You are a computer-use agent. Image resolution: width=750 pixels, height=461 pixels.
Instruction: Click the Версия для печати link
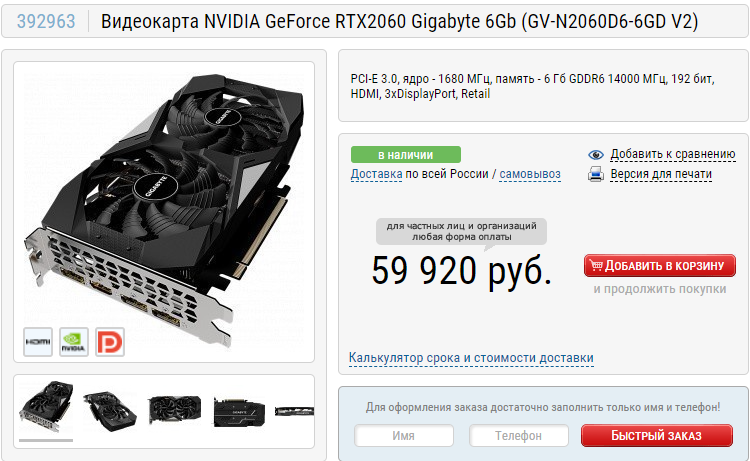(x=661, y=174)
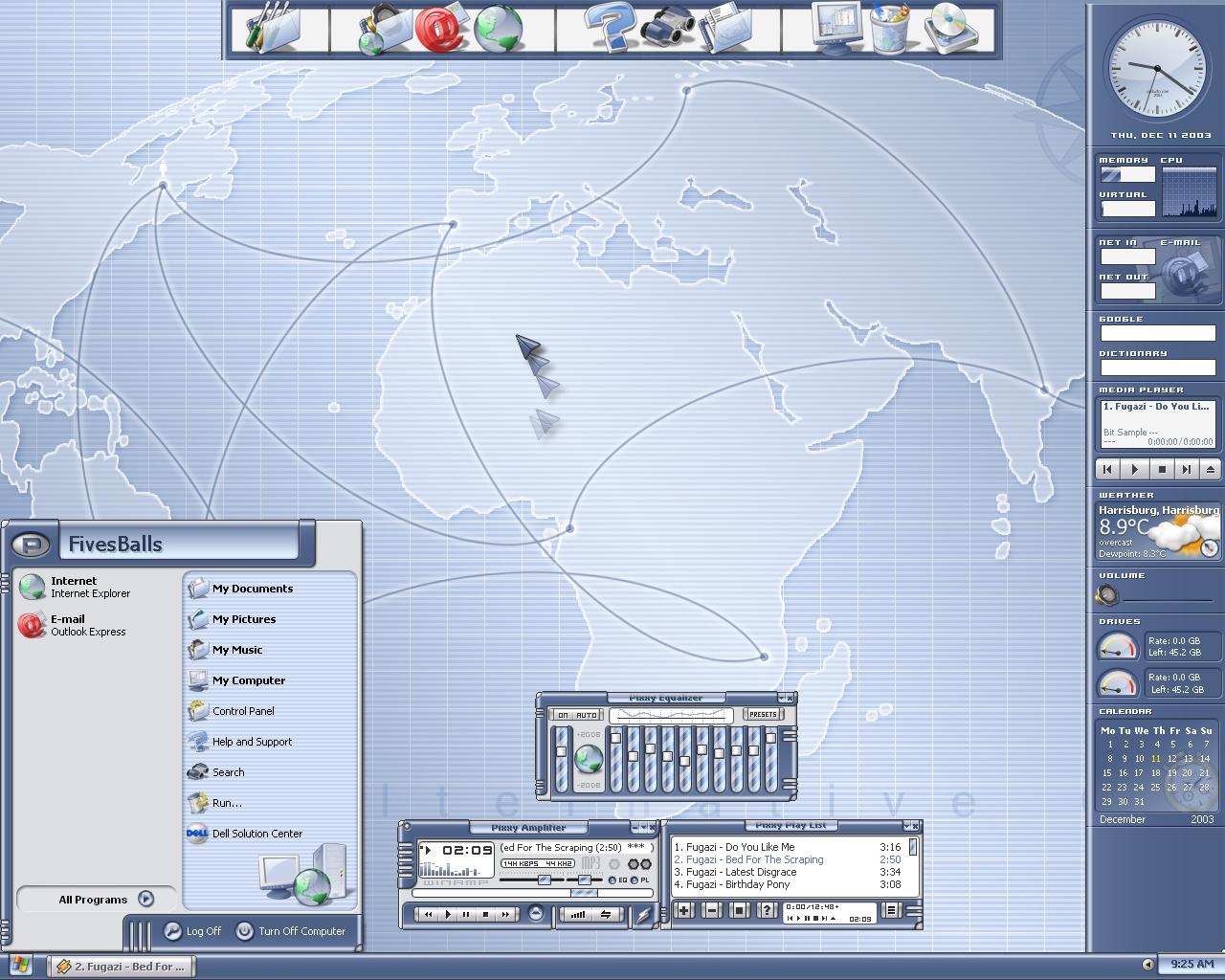Click the Turn Off Computer button
The height and width of the screenshot is (980, 1225).
point(291,931)
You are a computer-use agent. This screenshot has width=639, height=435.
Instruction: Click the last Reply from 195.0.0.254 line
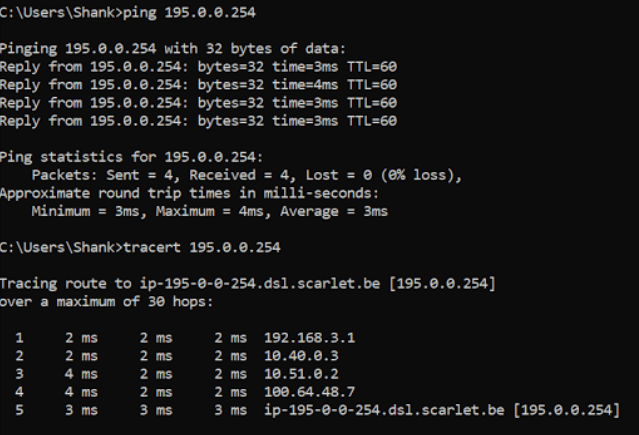198,121
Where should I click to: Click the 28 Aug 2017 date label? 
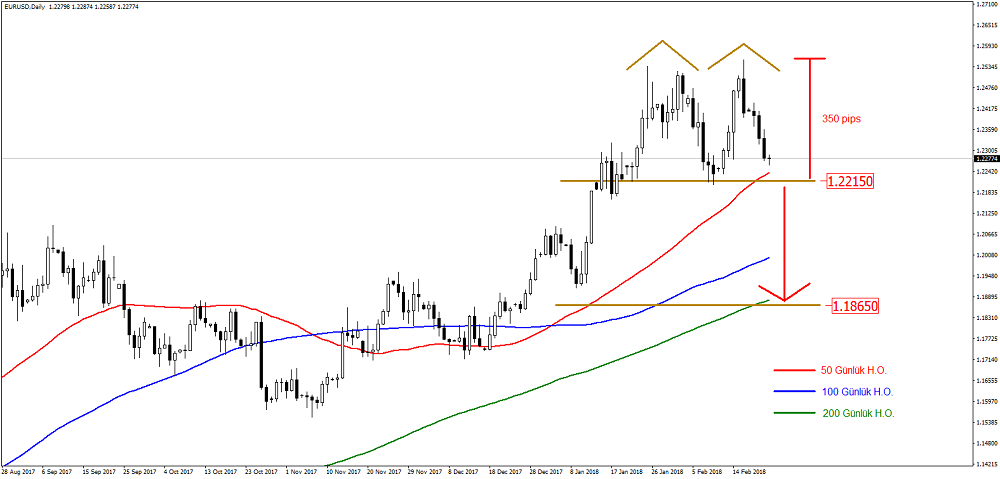point(19,470)
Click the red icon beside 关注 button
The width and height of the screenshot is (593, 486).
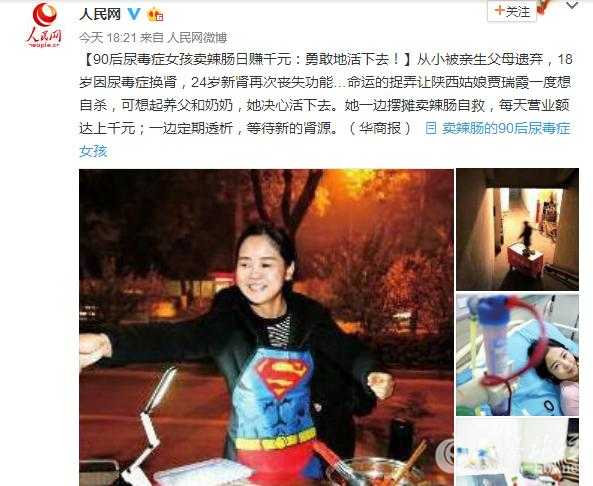tap(545, 7)
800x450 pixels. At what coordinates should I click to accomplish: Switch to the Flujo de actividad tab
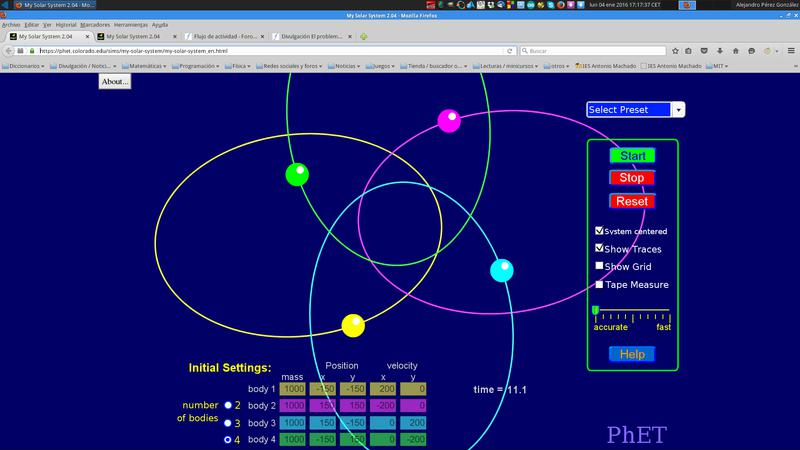click(228, 37)
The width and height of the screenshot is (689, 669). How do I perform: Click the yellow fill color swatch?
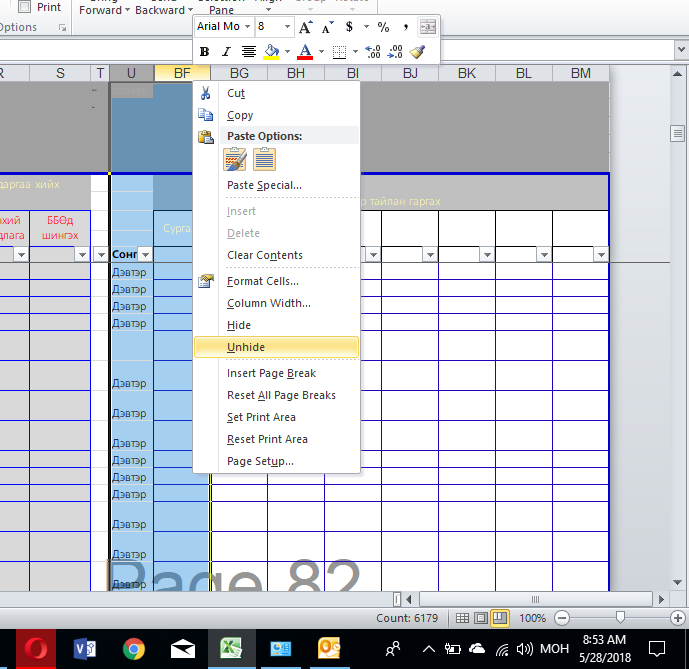pos(270,52)
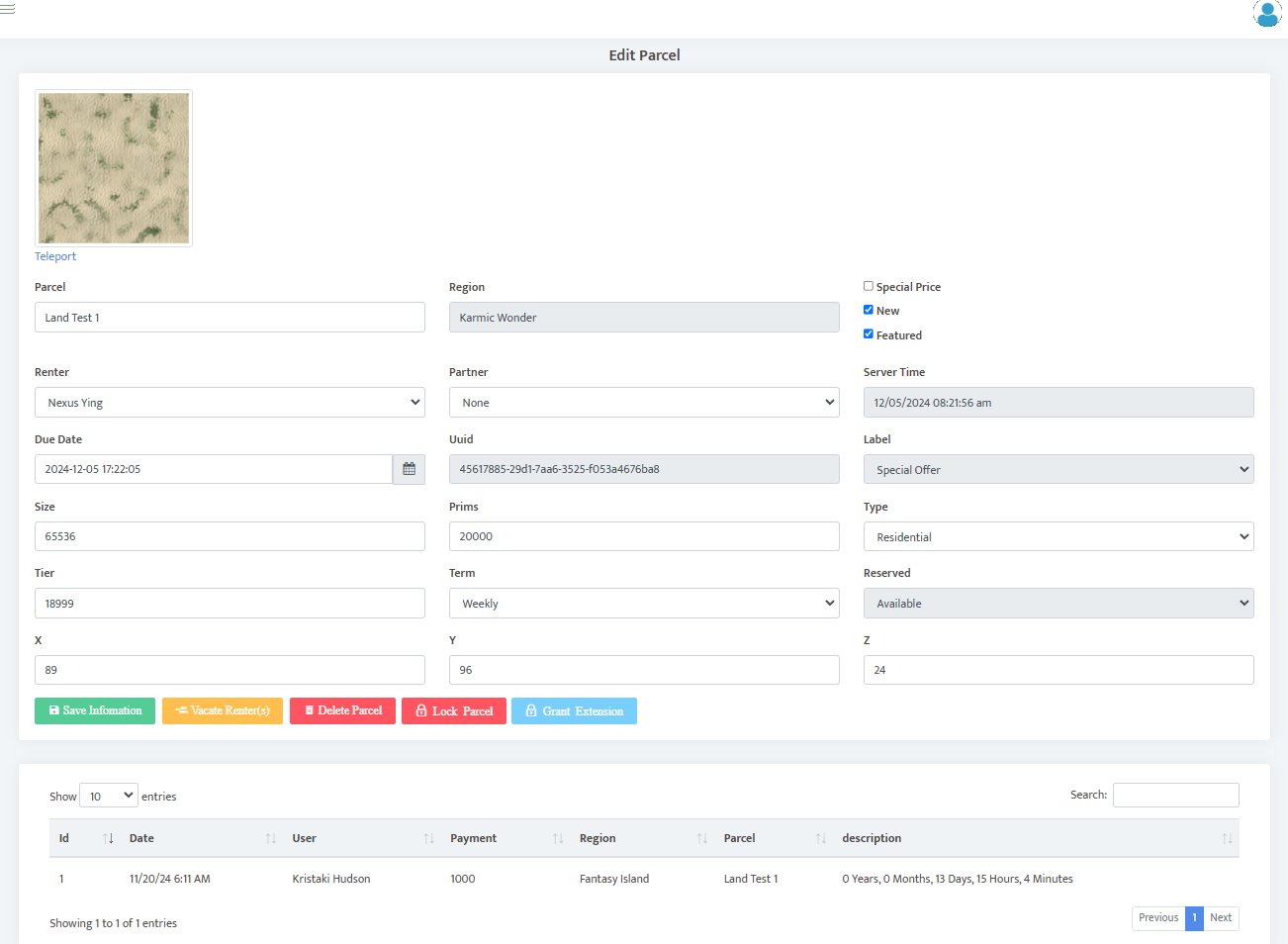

[ASSIGNMENT] The response must contain every line from the listing above in which the string "agent" appears.

[RESPONSE]
You are a computer-use agent. Image resolution: width=750 pixels, height=461 pixels.
You are a computer-use agent. This screenshot has width=639, height=435.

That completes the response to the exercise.